Their first professional relationship with the art of photography begins in 1898 in Ioannina where they maintained a photo studio until 1904, the year they run away to the Monastery (today Bitola) chased by the Ottomans. After a journey around the major European capitals (Vienna, Paris, London) and the acquisition of the “Bioscope 300” camera, they got fascinated by the world of cinema, which they faithfully served until their death. Their homeland plays a great role in their artwork and that can be based to the fact that their first movie, “Weavers”, was filmed in 1905 in Avdella. It is a silent film with a fixed machine which shows a few women of the village as well as their grandmother, Loukia Manaki, 117 years old, spining wool and weaving on a loom. Avdella also becomes the setting for their second film “The open-air school in Pindus” (1907), the only evidence regarding Greek Orthodox education in Turkish-occupied Macedonia. The film presents the teaching of lessons in the schoolyard in Avdella. Τhe way it was filmed is convincing for the great professional experience of the two creators in the cinema world while at the same time it marks the new period for the documentary film presentation. Then follow the classic films “Vlach Wedding” and “Trade Fair”. All these films show the creators’ intention to immortalize the life of the Vlach cattle breeds of Pindus, mainly inhabitants of the Grevenian villages of Avdella, Perivoli and Smixi.
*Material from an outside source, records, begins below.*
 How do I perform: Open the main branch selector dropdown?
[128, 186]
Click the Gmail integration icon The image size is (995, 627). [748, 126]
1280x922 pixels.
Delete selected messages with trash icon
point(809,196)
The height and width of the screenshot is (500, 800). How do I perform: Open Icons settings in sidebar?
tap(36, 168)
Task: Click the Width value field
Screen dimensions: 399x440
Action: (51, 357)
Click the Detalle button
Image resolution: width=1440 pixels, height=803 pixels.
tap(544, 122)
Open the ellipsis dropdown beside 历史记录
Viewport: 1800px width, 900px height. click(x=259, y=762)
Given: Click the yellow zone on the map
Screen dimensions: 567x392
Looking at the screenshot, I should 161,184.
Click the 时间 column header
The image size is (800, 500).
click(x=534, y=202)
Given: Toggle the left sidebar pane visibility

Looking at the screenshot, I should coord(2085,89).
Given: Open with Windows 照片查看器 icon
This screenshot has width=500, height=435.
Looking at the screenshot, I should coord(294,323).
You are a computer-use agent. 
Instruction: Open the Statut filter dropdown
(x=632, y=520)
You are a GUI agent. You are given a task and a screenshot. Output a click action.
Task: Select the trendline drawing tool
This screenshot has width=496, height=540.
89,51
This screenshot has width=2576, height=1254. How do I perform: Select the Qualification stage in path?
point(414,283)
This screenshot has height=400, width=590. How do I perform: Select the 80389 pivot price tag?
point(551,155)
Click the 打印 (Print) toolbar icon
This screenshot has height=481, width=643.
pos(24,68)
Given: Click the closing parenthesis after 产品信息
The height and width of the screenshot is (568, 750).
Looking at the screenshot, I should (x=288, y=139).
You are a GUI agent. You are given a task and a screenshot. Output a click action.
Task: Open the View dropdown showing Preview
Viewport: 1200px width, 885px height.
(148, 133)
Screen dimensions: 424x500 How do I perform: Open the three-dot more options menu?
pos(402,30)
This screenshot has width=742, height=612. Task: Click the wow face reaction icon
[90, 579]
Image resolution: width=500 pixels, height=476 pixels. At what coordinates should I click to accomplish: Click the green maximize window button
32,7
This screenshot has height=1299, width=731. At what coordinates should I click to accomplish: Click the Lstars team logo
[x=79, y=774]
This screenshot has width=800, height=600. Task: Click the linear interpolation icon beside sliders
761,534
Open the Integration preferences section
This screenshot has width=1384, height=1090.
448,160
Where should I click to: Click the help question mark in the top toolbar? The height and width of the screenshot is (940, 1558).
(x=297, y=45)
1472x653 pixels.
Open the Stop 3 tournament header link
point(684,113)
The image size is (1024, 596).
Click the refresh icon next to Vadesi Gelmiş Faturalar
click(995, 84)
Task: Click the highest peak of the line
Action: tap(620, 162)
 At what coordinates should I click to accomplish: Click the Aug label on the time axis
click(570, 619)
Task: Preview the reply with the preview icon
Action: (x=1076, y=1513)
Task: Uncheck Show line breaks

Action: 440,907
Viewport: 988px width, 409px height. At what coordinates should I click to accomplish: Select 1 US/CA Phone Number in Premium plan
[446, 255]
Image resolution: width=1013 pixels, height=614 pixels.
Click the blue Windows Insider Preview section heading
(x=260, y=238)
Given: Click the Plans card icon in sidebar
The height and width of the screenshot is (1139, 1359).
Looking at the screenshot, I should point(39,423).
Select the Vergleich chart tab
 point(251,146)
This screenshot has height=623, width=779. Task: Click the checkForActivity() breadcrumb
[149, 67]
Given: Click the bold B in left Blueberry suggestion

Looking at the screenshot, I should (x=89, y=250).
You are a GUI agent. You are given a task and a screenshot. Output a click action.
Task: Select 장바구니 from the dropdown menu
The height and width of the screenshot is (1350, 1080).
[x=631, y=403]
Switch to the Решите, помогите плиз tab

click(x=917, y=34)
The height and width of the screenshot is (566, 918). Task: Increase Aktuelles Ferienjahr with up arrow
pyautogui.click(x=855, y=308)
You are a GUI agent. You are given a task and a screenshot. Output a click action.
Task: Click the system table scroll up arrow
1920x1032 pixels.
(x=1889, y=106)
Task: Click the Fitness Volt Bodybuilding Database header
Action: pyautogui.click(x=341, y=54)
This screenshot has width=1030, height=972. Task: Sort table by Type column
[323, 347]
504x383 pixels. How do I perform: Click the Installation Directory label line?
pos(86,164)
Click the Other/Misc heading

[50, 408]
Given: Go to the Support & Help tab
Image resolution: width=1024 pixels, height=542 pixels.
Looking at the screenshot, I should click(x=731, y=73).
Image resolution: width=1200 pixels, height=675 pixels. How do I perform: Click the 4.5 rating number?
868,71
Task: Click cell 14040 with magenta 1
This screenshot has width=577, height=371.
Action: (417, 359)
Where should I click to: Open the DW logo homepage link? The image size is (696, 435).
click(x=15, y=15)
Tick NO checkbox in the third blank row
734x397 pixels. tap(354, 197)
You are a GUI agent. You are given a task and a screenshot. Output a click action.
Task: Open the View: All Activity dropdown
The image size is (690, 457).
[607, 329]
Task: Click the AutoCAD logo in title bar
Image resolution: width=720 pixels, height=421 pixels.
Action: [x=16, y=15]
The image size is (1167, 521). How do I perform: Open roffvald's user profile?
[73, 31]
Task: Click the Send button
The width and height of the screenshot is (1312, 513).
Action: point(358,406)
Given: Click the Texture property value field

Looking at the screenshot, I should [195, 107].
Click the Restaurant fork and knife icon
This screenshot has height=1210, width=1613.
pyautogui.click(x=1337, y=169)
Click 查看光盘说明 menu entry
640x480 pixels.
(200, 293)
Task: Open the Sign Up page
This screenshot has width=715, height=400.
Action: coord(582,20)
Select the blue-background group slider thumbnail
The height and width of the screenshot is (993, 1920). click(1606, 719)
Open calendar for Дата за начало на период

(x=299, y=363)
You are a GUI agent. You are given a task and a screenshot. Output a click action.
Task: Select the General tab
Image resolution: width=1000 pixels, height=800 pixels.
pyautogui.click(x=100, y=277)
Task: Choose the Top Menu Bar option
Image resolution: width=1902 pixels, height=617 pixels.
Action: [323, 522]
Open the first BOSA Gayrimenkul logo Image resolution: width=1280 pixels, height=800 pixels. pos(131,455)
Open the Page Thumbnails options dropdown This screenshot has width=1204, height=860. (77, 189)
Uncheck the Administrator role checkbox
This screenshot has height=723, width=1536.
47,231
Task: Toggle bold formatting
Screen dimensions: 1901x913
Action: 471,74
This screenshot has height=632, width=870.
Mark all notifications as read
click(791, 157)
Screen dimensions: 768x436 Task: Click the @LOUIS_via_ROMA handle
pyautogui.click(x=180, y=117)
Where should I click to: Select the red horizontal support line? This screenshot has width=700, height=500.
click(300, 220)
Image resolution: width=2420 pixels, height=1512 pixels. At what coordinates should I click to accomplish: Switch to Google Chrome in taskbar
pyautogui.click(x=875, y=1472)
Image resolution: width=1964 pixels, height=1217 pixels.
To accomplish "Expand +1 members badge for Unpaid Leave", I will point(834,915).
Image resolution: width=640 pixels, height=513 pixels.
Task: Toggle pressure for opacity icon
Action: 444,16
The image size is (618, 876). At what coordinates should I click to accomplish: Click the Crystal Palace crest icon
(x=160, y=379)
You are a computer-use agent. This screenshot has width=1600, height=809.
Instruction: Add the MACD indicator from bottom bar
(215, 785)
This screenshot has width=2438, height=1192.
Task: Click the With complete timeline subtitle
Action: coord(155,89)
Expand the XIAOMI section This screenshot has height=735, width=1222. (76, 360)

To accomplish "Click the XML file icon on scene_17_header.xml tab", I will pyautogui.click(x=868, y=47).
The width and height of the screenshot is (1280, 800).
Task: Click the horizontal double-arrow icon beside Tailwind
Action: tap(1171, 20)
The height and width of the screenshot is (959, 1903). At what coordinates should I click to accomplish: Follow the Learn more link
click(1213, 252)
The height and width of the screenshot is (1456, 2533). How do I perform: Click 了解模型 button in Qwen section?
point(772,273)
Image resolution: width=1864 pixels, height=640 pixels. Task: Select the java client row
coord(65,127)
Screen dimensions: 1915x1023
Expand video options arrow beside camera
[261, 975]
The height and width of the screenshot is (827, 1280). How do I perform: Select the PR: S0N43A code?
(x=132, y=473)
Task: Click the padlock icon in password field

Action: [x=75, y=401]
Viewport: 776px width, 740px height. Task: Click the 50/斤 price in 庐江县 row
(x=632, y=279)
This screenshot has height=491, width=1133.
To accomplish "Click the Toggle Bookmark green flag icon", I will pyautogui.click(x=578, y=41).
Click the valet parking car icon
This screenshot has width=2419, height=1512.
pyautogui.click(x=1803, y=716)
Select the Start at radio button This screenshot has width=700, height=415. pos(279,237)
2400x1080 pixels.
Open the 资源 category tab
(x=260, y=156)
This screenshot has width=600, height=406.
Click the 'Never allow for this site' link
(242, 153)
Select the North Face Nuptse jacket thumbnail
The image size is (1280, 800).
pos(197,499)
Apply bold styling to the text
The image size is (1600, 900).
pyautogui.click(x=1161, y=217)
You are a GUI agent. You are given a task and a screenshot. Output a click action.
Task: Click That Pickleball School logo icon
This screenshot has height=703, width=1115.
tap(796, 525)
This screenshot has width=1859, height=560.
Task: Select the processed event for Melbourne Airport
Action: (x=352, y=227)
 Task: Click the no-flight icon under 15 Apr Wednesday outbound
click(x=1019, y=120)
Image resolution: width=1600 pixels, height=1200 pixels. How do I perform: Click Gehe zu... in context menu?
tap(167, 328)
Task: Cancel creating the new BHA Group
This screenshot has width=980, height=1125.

Their photographs and films now represent a main material of historical and ethnological significance upon the leading events of the early 20th century in the Balkans, such as the Ilinden Uprising (1903), the Neo-Turkish movement in 1908, the Balkan Wars of 1912-1913. In addition, the brothers were the personal photographers of King Charles I of Romania. In 1911 they recorded the visit of Sultan Mehmet V in Thessaloniki, his trip and stay in the Monastery, and they photographed the kings of Bulgaria and Serbia, Ferdinando and Karađorđević, and the marshal Tito of Yugoslavia, too.

The rising of the two brothers followed different paths as Giannakis died at the age of 76 in Thessaloniki in 1954, exhausted by family and financial misfortunes, while Miltos passed the rest of his life in the Yugoslav Monastery enjoying honors and awards. In the last years of his life, Miltos classified the tremendous photograph and film material he made with his brother. The archive of the Manakis brothers – now worldwide known – including more than 12,000 photographs and 67 short films of a total length of 1,500 meters, today remains in the Historical Archive of Bitola.